Purpose: To present a multi‐scale simulation of early stage of DNA damage by the indirect action of hydroxyl (OH) free‐radicals generated by electrons and protons in a real‐time animation and to present a comparison of the ratio of the total DNA double strand breaks induced by proton and electron tracks. Methods: The computational method comprises of interfacing Geant4‐DNA Monte Carlo (MC) with ReaxFF molecular dynamics (MD). A clustering method was employed to map the coordinates of OH‐radicals extracted from the ionization track‐structures simulated in 1 cm 3 of continuous water onto 10 19 of 2.6*2.6*6 nm 3 simulation voxels (SV) filled with DNA and water molecules. The MD simulation sampled out of a large population of SVs provides the time evolution and chemical reactions and the energy‐landscape accounted for ensemble of DNAs surrounded by OH and water molecules. Such computational approach allows first principle enumeration of the DNA‐lesions induced by ionizing radiation. Results: We present cascade of chemical reactions between OH‐radicals and DNA induced by beam of electrons and protons. As a Result of ionization of water molecules in the surrounding environment MD simulation reveals broken bonds and identify chemical pathways for carbonyl‐and hydroxyl‐hole formation in the sugar‐moiety rings, nucleotide‐nucleotide hydrogen bond disruption, and nucleotide structural damage.
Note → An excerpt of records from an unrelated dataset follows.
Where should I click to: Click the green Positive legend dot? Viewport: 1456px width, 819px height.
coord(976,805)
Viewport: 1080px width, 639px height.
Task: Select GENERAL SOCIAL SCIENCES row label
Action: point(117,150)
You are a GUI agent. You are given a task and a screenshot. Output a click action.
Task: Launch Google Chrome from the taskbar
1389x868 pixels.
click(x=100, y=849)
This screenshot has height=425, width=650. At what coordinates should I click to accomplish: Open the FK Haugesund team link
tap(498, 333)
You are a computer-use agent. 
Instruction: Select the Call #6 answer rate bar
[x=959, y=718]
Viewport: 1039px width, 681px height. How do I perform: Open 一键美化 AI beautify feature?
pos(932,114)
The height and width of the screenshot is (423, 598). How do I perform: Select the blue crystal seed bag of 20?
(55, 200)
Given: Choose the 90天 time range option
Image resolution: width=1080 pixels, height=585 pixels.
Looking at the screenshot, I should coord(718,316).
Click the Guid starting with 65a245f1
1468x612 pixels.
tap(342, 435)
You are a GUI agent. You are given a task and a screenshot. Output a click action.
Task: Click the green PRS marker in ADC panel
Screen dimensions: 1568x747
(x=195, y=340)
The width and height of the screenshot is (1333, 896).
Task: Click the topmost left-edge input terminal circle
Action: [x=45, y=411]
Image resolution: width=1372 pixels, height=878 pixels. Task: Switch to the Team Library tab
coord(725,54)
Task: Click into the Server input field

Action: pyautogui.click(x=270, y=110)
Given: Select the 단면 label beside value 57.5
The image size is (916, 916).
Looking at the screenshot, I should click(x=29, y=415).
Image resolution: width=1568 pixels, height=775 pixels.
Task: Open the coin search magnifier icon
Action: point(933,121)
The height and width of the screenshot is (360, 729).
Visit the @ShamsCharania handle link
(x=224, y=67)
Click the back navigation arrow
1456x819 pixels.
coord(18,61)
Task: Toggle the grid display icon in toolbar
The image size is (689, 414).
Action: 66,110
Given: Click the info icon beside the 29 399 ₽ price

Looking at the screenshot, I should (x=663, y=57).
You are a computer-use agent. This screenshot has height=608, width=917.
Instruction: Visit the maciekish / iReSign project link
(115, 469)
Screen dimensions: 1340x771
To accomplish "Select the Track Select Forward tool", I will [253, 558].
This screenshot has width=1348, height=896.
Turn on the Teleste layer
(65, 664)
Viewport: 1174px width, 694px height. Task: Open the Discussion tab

We trace the dynamics of OH and demonstrate the interaction among them and DNA. We find 5% and 20% of the electron and proton track, respectively, populate SVs with at least one pair of ions, capable of forming DSBs. Taking into account the realistic ion distributions, we find that the ratio of the total DNA double strand breaks induced by a single proton and electron track is approximately 4. Conclusion: The first‐generation of hybrid MD‐MC method developed recently in our group allows comparison between the DNA damage induced by beams of electrons and protons.